Catholic schools facing crisis of popularity
Sydney's Catholic Education Office is facing increasing numbers of non-Catholics in its schools, with more than 21% in Catholic secondary schools.
Two decades ago, the proportion was just 8%.
Several years ago, the Office identified a preferred ''reasonable proportion" limit as 10% of non-Catholics but even the extensive primary school system now has more than 14%.
Orthodox and other Christian denominations form the majority, but there are now significant numbers of non-Christians in the schools.
More than a quarter of all secondary teachers in the Catholic system are non-Catholic, although a far smaller proportion (6.5% in 2001) of primary teachers said they were not Catholic.

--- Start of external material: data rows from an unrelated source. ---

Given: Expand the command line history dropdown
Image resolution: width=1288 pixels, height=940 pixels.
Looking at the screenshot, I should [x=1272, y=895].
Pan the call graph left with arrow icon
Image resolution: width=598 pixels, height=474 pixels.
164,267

Brian Croke, executive director of the NSW Catholic education commission, said the rising numbers of students from a non-Catholic background ''obviously reflects a growing religious pluralism in Australian society".
''Even if people are not Catholic, they tend to be looking for a school with religious values and are not necessarily other Christians," Mr Croke said.
''They might be religious with a small r, or are simply wanting something more for their kids."
Apart from low fees - typically a senior student in a Catholic systemic school pays annual tuition fees of under $2000 compared with up to $15,000 at one of Sydney's elite private schools - the attraction appears to be the teaching of religious values.